The pandas module and the IPython notebook
Last night I attended this Meetup on a cool package that Wes McKinney has been writing (in python and in cython, which I guess is like python but is as fast as c). That guys has been ridiculously prolific in his code, and we can all thank him for it, because pandas looks really useful.
To sum up what he’s done: he’s imported the concept of the R dataframe into python, with SQL query-like capabilities as well, and potentially with some map-reduce functionality, although he hasn’t tested it on huge data. He’s also in the process of adding “statsmodel” functionality to the dataframe context (he calls a dataframe a Series), with more to come soon he’s assured us.
So for example he demonstrated how quickly one could regress various stocks against each other, and if we had a column of dates and months (so actually hierarchical labels of the data), then you could use a “groupby” statement to regress within each month and year. Very cool!

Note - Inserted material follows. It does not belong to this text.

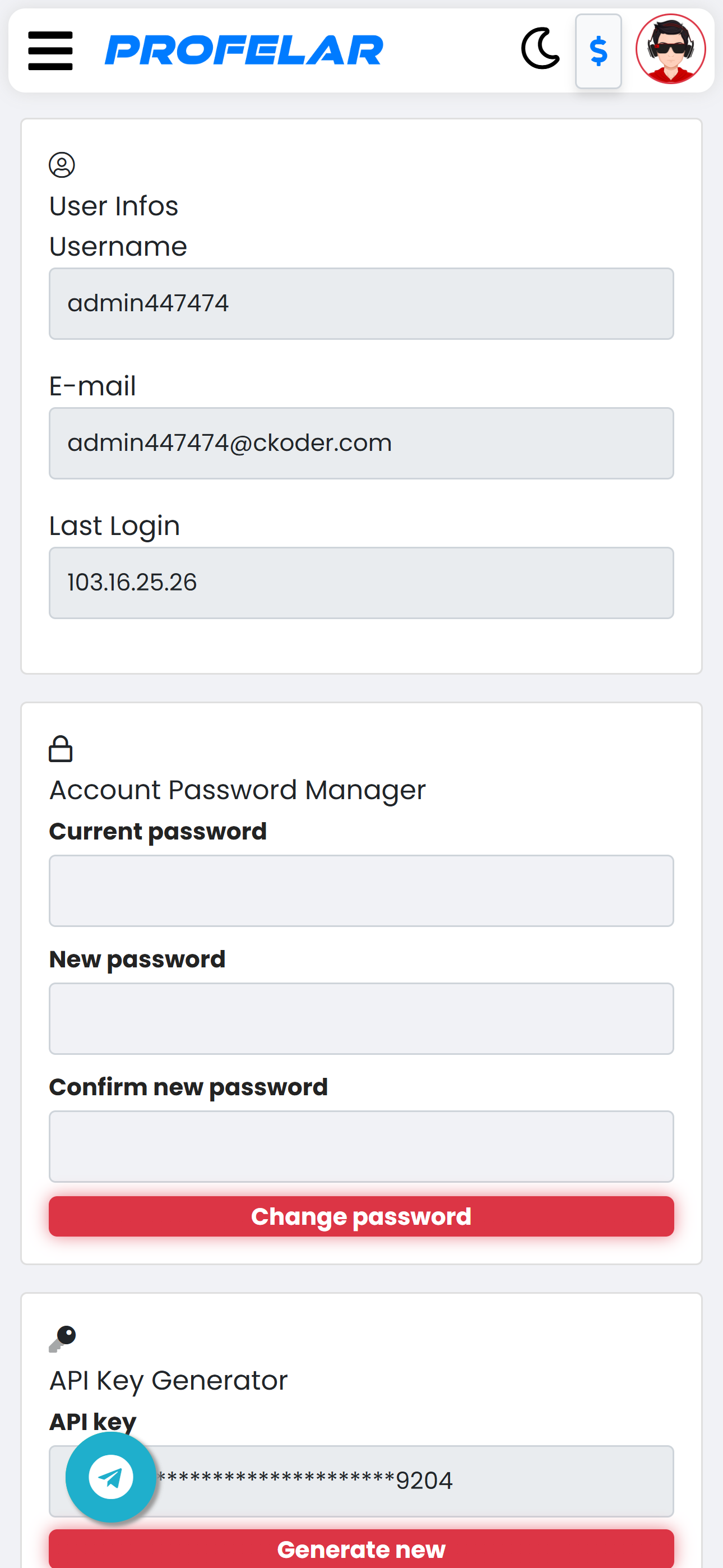Click the Last Login IP field
Image resolution: width=723 pixels, height=1568 pixels.
pos(361,583)
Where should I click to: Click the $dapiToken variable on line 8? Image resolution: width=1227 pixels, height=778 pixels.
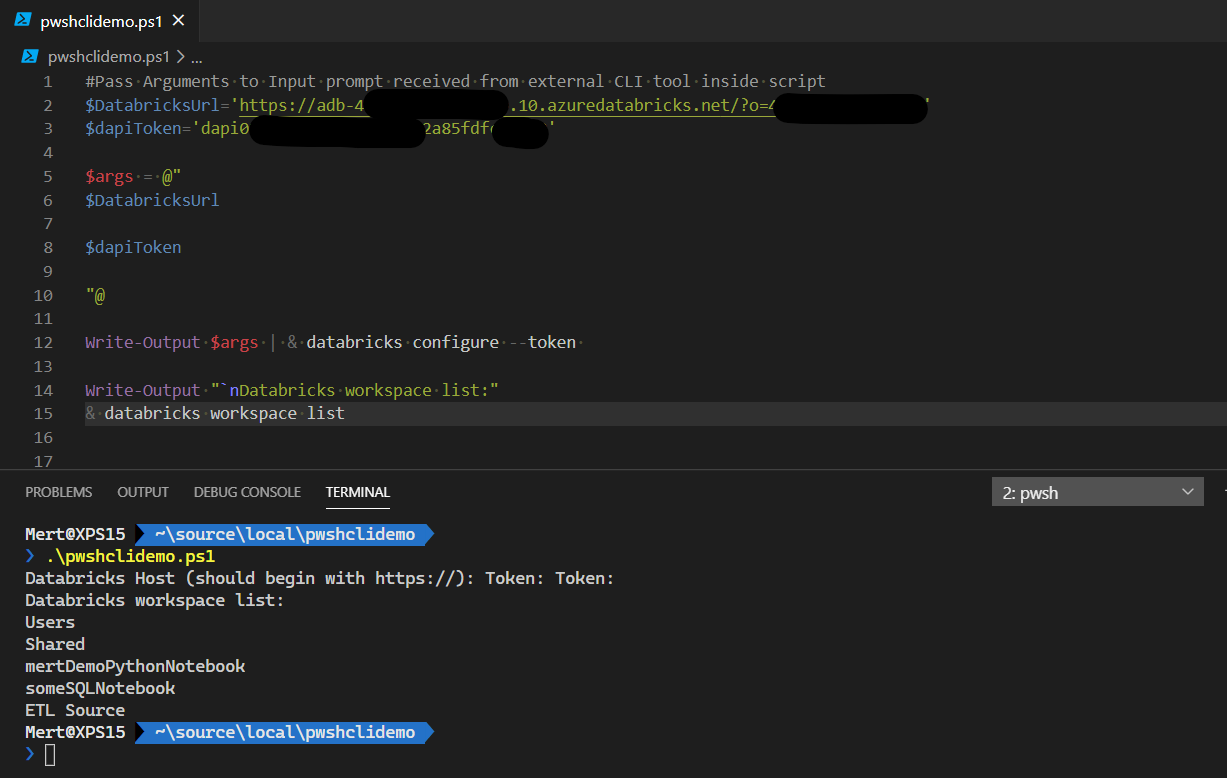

He demonstrated all of this within his IPython Notebook, which seems to demonstrate lots of what I liked when I learned about Elastic-R (though not all, like the cloud computing part of Elastic-R is just awesome), namely the ability to basically send your python session to someone like a website url and to collaborate. Note, I just saw the demo I can’t speak from personal experience, but hopefully I will be able to soon! It’s a cool way to remotely use a powerful machine and not need to worry about your local setup.